The total we need to bet is

1/21.90 + 1/9.50 + 1/10.30 + 1/24.10 + 1/17.80 + 1/35.70 + 1/28.90 + 1/6.20 + 1/9.10 + 1/12.90 + 1/12.90 + 1/18.20 + 1/37.30 + 1/40.30 + 1/13.50 + 1/10.60 + 1/33.90 + 1/34.60 + 1/36.80 = 1.195...

So it takes about $1.20 to be assured of walking away with exactly $1. The house is taking about 16%.

(To be fair, the house is not just one house -- OTB facilities take a cut, etc. etc. But from the perspective of the gambler, the house advantage in horseracing is much higher than even the worst casino games.)

Wednesday, March 2, 2011

Q: How many read/writes does Twitter do a second?

It depends how you count. I'm no Twitter expert, but here's my understanding from a tech talk by Raffi Krikorian and colleagues in September 2010. Would happily correct this if anybody from Twitter wants to chime in.
  • The volume of actual tweets is relatively small -- the most ever in a single second was fewer than 7,000 tweets, which is a peak load of less than 8 Mbps. Average load is about 1.6 Mbps, or 17 GB a day of tweets, and about 1,300 tweets per second. This is about 2% of the average trade frequency on Nasdaq.
  • Twitter's architecture generally writes a reference to each incoming tweet immediately to the "timeline" structure of each recipient. Lady Gaga has 8.5 million followers, so when she tweets to the world, that causes 8.5 million updates to the recipients' timelines.
  • Twitter's real load is not from tweets, but from changes in the social graph. "The rate of operations in the social graph is actually much faster than the incoming tweets we have," they said, meaning follow and unfollow events occur more often than tweets. Their flockdb graph store, built on MySQL, handles peak load of about 20,000 writes per second and 100,000 reads per second as of April 2010. (Apparently a common pattern for Twitter users is to sign up, follow a bunch of people, but rarely tweet themselves.)
  • One difficult task comes from how Twitter handles "directed" tweets. Twitter only shows the tweet to people who follow both the sender and recipient, so the service has to compute the intersection between both groups at post time. "A bad case for us is if Lady Gaga responds to Justin Bieber.
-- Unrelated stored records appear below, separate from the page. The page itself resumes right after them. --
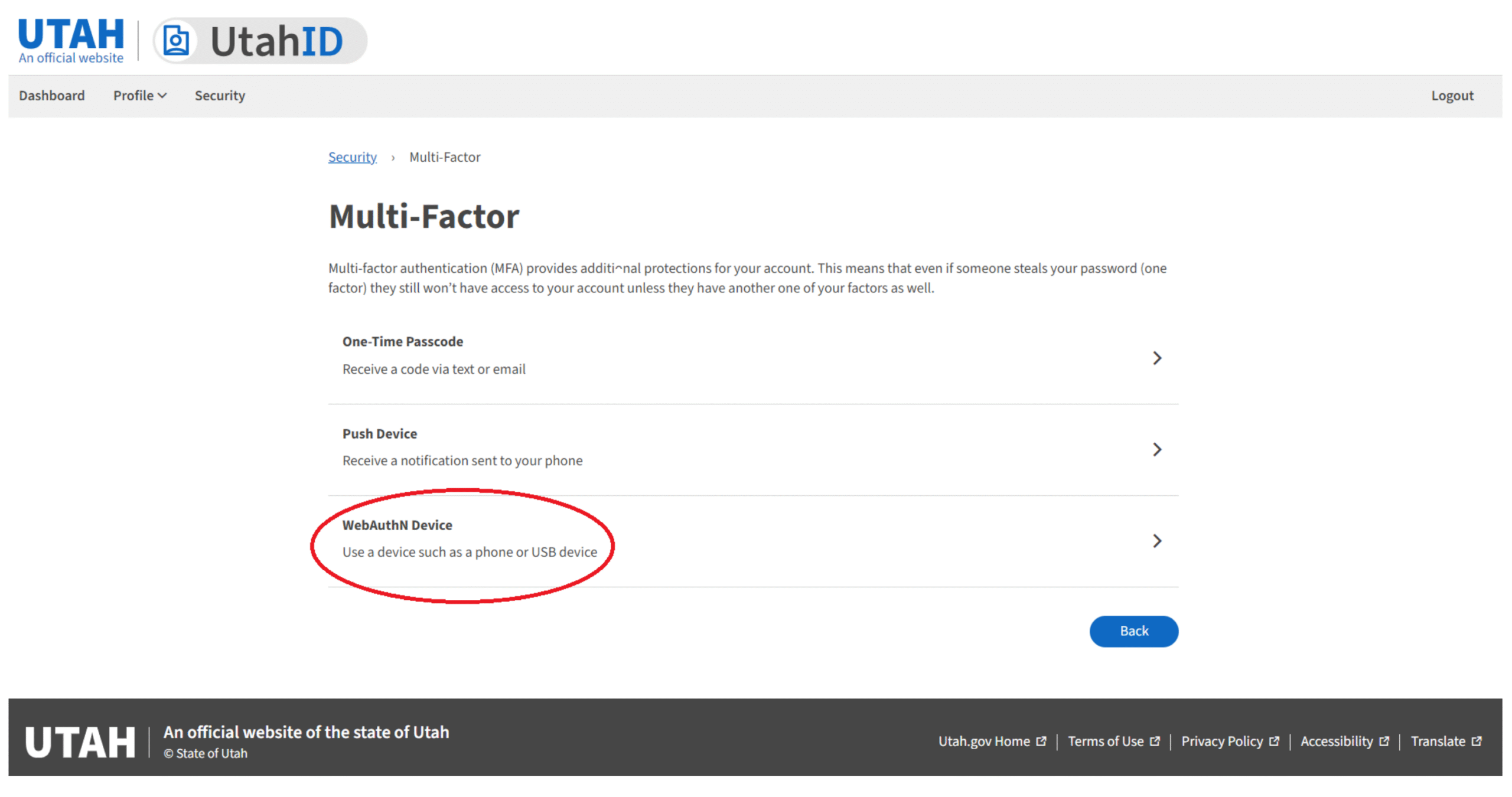Image resolution: width=1512 pixels, height=797 pixels.
Task: Click external link icon beside Accessibility
Action: click(1384, 741)
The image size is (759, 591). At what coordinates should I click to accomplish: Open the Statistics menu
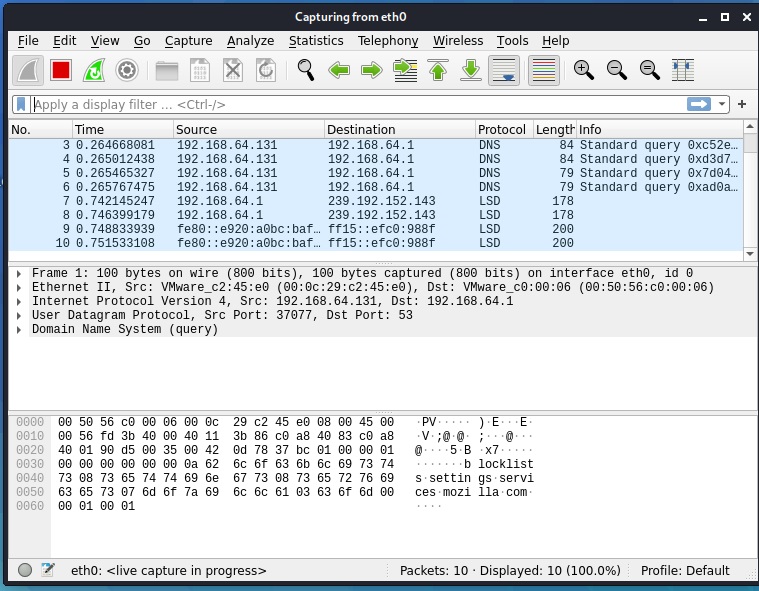[316, 41]
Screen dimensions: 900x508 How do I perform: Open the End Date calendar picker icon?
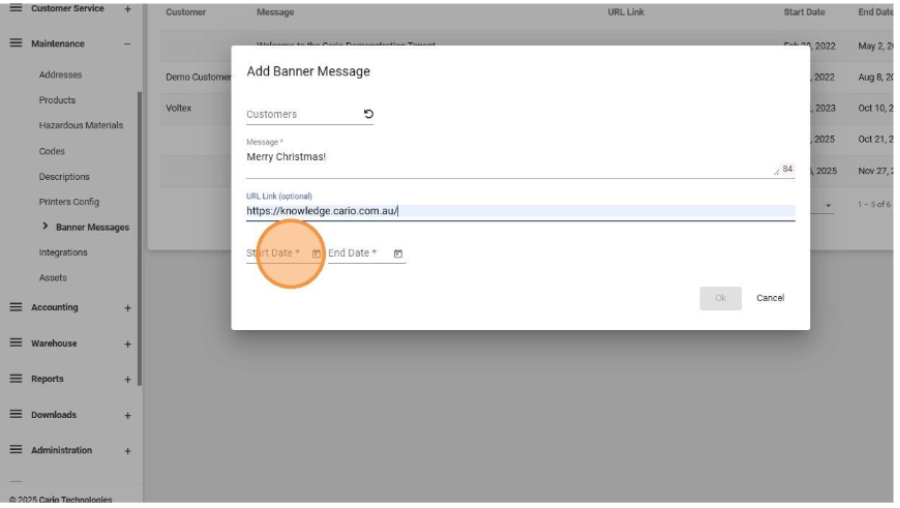pos(398,254)
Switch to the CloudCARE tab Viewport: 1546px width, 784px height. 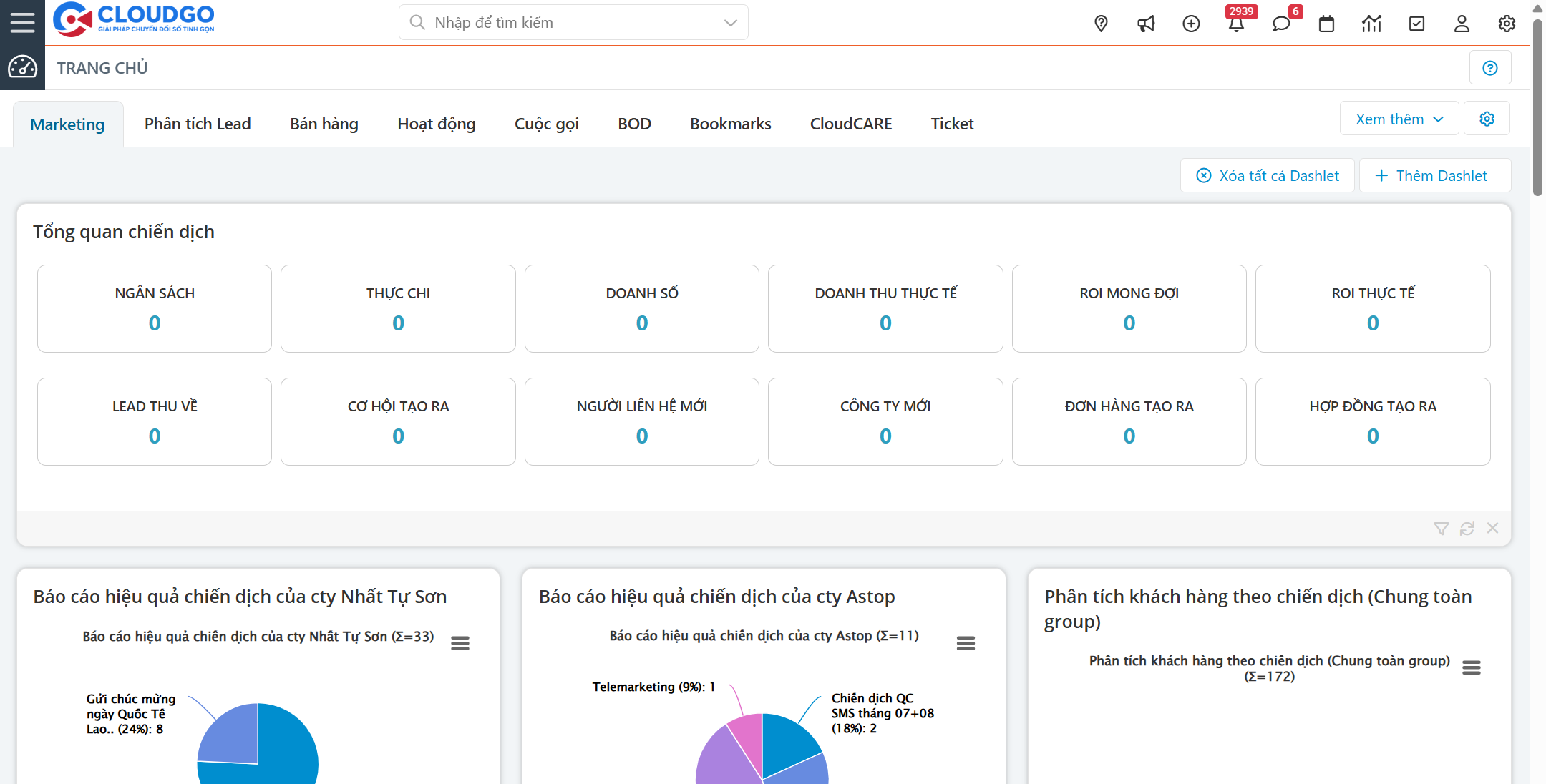point(850,124)
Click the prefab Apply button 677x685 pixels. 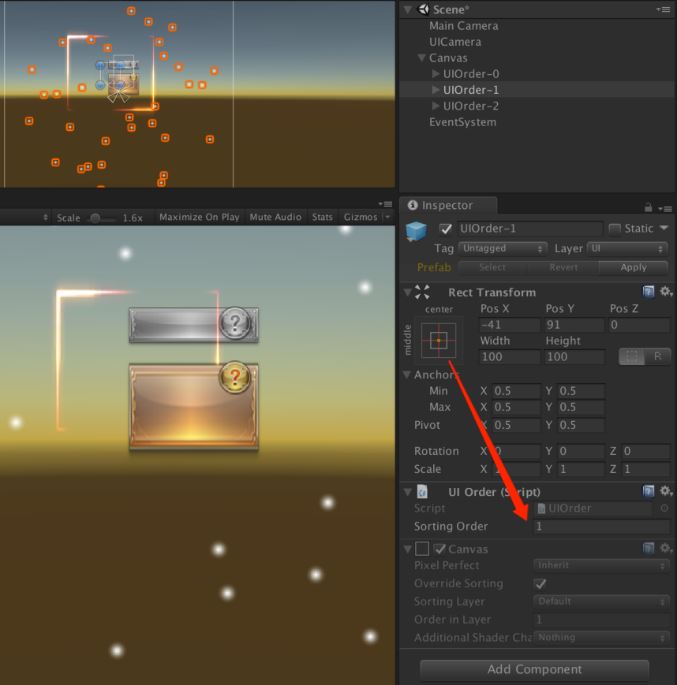pyautogui.click(x=633, y=268)
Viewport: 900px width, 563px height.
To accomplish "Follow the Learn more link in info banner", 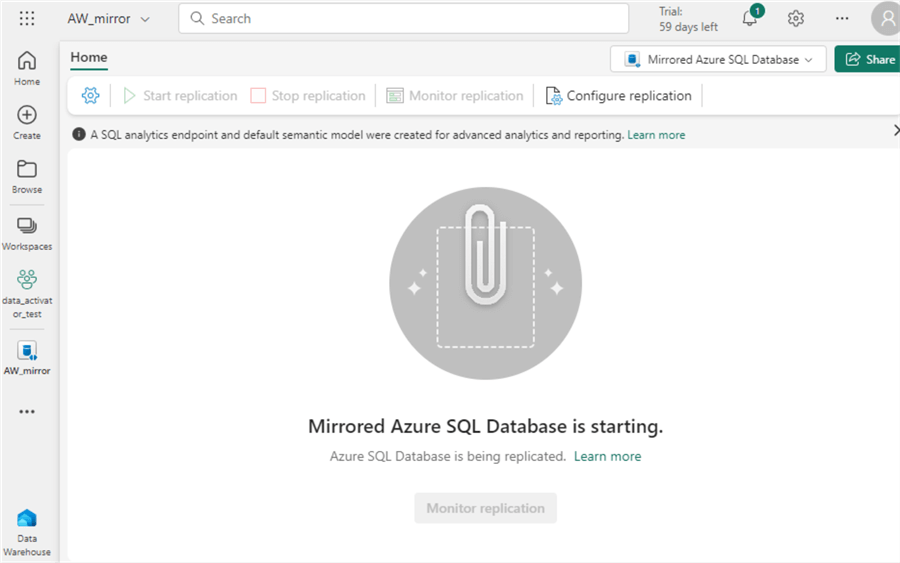I will click(656, 135).
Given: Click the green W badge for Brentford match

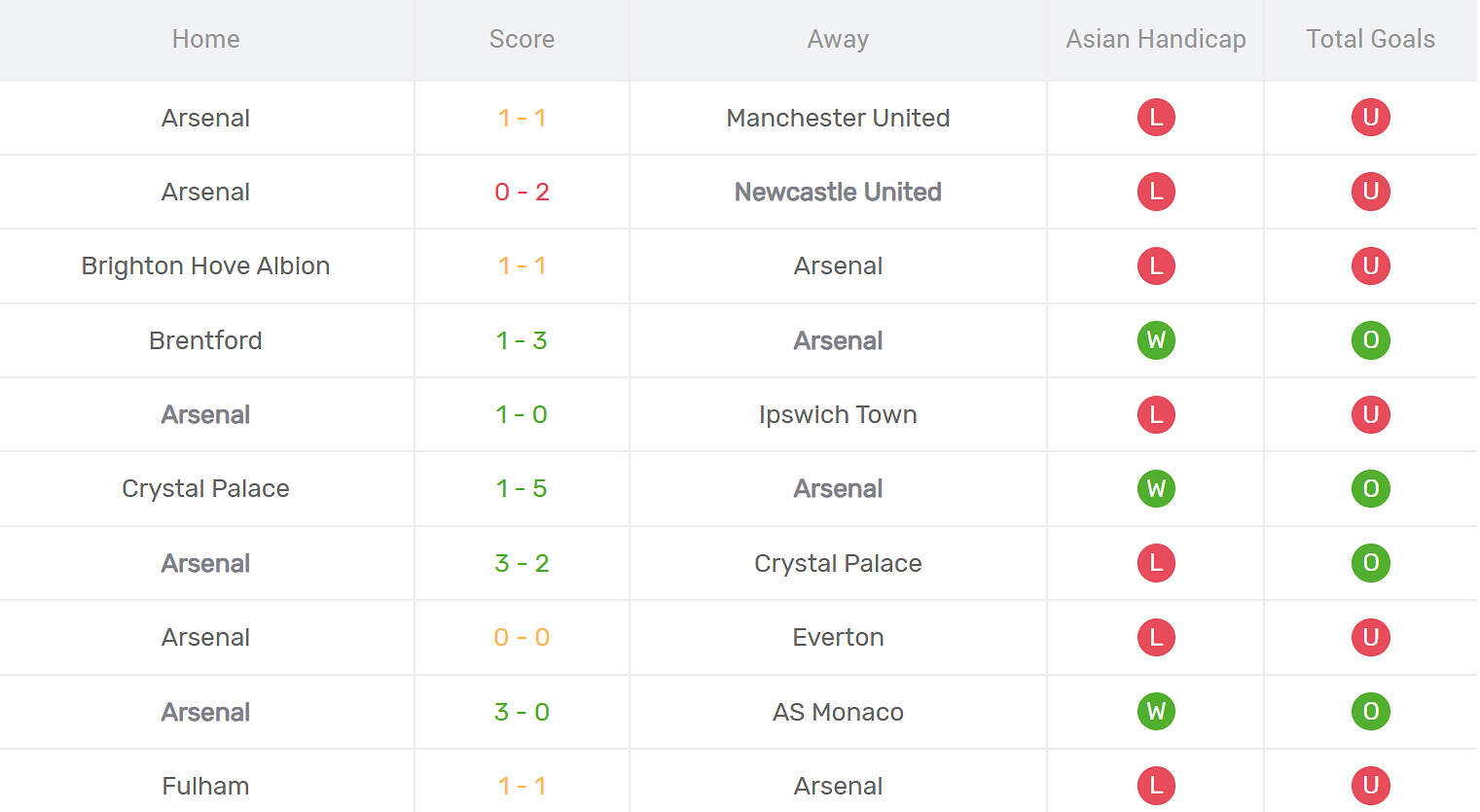Looking at the screenshot, I should click(1156, 340).
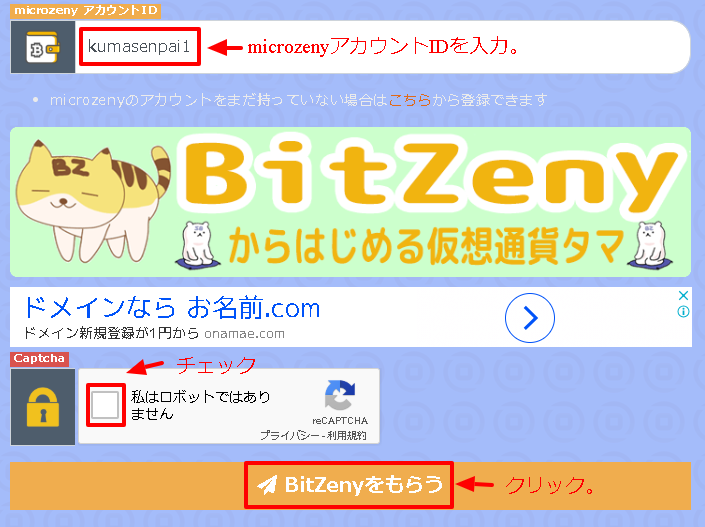Click the microzeny account ID input field
This screenshot has height=527, width=705.
[x=382, y=47]
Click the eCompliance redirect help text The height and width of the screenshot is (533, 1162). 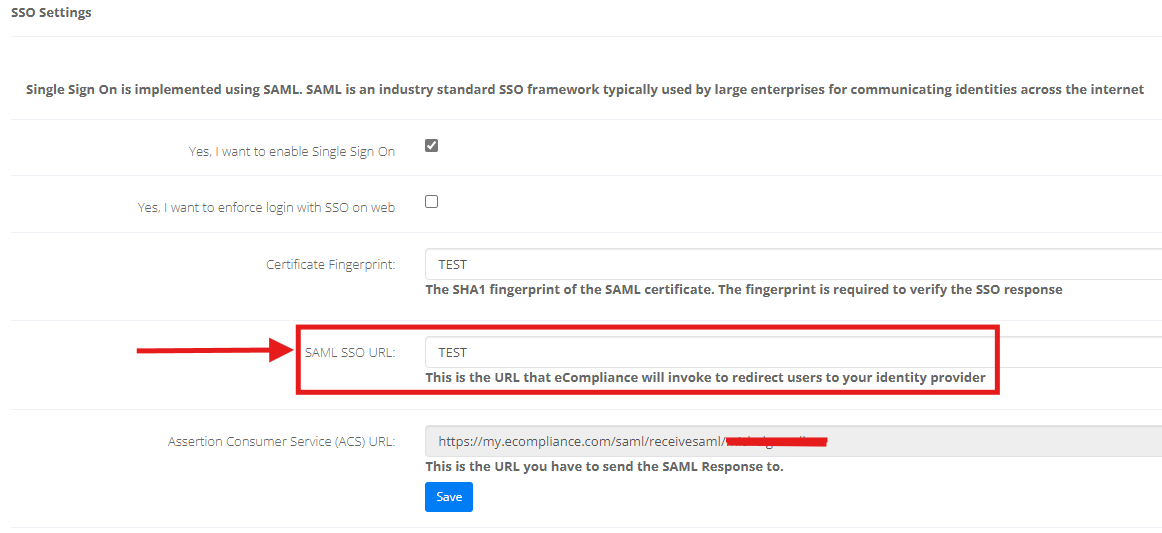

We have to compute the intersection between 6.xx million followers and 5.1 million followers. So you know Flock is having a bad day when celebrities start tweeting each other."
  • The volume of tweets is only 17 gigabytes a day, but Twitter stores a lot more data than that -- the company tracks user behavior comprehensively, generating 12 terabytes of data a day. (I assume not all of this is stored for very long.)

Thursday, February 10, 2011

Q: Given that the universe is expanding and the Solar System is hurtling through space, is there any frame of reference for zero motion?

The laws of physics (Maxwell's equations, etc.) work the same in any inertial reference frame, so in that sense, no, there is no inertial reference frame that is the unique one with "zero motion." Space could just as easily be hurtling past the Solar System as the Solar System is past space!

However, one thing we can observe is the light from shortly after the Big Bang (about 300,000 years after). This "Cosmic Microwave Background Radiation" was discovered in the 1960s and has dimmed considerably over the last 14 billion years. It has the spectrum of a "black body" -- like the light you get off a hot piece of metal, like a lightbulb filament, except that this piece of metal is 2.725 Kelvins.

The COBE and WMAP satellites have observed that the light is slightly bluer in one direction in space (l = 264 degrees, b = 48 degrees) by about 3.4 milliKelvins and slightly redder in the opposite direction. We believe this is like the Doppler shift that happens when an ambulance drives by and shifts in pitch -- in other words, that the Solar System is flying through this background radiation, left over from the Big Bang, at a particular speed and direction.

We can calculate the velocity that must be:

2.725 K + 3.4 mK = \frac{(2.725 K) \sqrt{1 - (v/c)^2}}{1 - \frac{v}{c}}

Solving for v, we get v = 229 miles per second.

So, to sum up, in theory anybody in the universe who can measure the CMB precisely enough can agree on a "CMB rest frame" that is moving, relative to our Solar System, in the opposite direction from the galactic coordinates l = 264 degrees, b = 48 degrees, at the speed of 229 miles per second.